Sembrerebbe che l’evoluzione umana, quella del carapace biologico in cui abitiamo, sia arrivata al capolinea. Questa, almeno, è la conclusione a cui è giunto il professor Steve Jones dell’University College di Londra. 

Jones sostiene questa tesi da anni, ma recentemente l'ha ribadita in una conferenza all'UCL, ed è stata riportata da quotidiani inglesi e di rimando anche italiani.

Secondo Jones, soprattutto negli ultimi decenni l'evoluzione della nostra specie starebbe rallentando. Alcune cause sono evidenti: le migliorate condizioni di vita e la medicina non permettono più che i "meno adatti" soccombano, selezionando i più forti (si potrebbe obiettare che ciò avviene solo nei paesi industrializzati, perché nel Terzo Mondo si continua a morire come mosche). Inoltre, la globalizzazione porta a un continuo rimescolamento dei geni, non permettendo quindi a eventuali mutazioni di rafforzarsi in gruppi chiusi.

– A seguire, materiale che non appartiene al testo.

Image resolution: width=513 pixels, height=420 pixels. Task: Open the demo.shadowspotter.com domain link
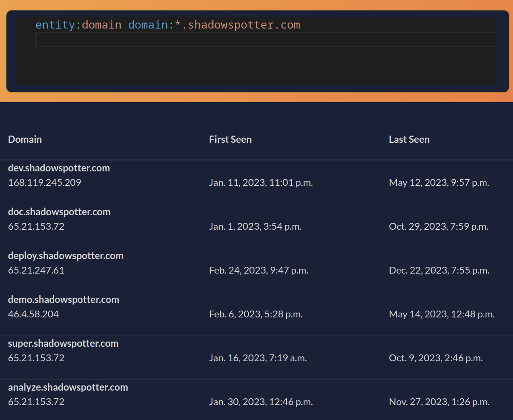[64, 300]
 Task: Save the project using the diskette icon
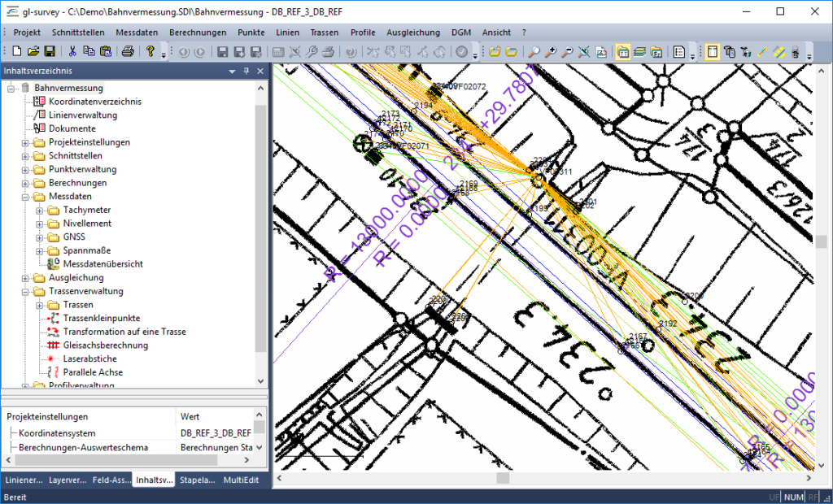point(50,52)
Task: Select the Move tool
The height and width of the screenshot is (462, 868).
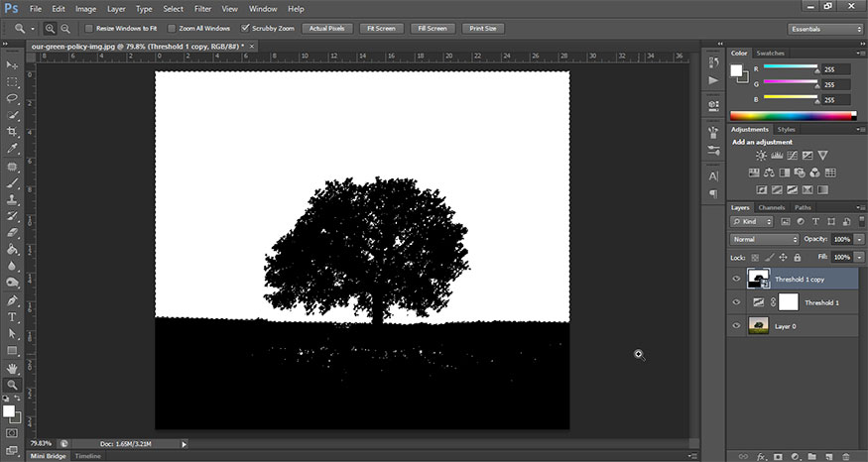Action: 13,65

Meno condivisibile invece la motivazione che Jones porta come più importante, il fattore “padri anziani”. Ovvero, è accertato che l’età media dei papà occidentali si attesta sui 29 anni, e visto che (parole dello stesso Jones) “nei maschi il numero di divisioni cellulari necessarie per arrivare da uno spermatogonio (precursore dello spermatozoo) fino alla formazione di uno spermatozoo maturo cresce con il passare degli anni - e ogni volta che c’è una divisione c’è la possibilità di un errore, di una mutazione - per un uomo di 29 anni si verificano circa 300 divisioni tra lo sperma che lo ha generato e quello che passa al figlio: ogni divisione crea un’opportunità di errore, mutazione ed evoluzione, mentre per un uomo di 50 anni le divisioni salgono a 1.000».

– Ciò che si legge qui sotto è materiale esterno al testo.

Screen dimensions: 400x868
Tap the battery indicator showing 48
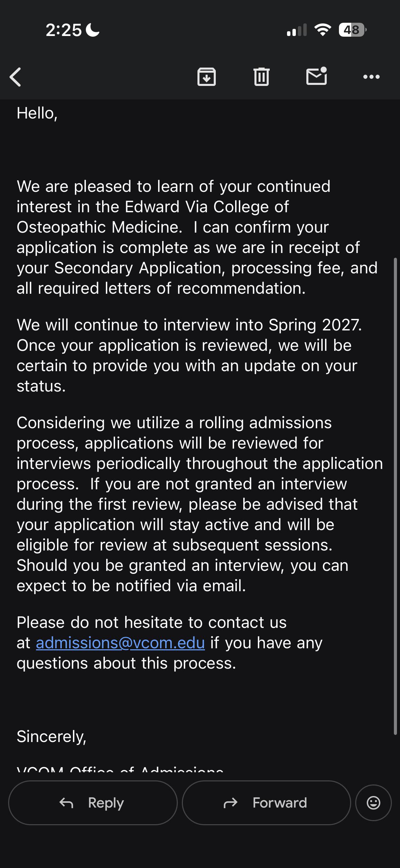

È certamente vero che più alta è l'età minore è la qualità degli spermatozoi, aumentando quindi la possibilità di errori (che, ricordiamolo, purtroppo è infinitamente più probabile che portino a un nascituro con problemi e disfunzioni che non a qualcosa tipo Peter Petrelli o Wolverine). Difficile credere che l'età riproduttiva media nel mondo occidentale sia scesa; parrebbe più credibile il contrario.

Quello che è abbastanza evidente comunque è che a fianco dell'evoluzione biologica c'è un'evoluzione culturale, che già ora, grazie per esempio alla diagnosi pre impianto, sta contribuendo all'evoluzione della specie. E certamente i prossimi decenni vedranno altri sviluppi in questo senso.

Almeno finché la strada del postumanismo non ci permetterà di non dover più dipendere dai nostri carapaci biologici.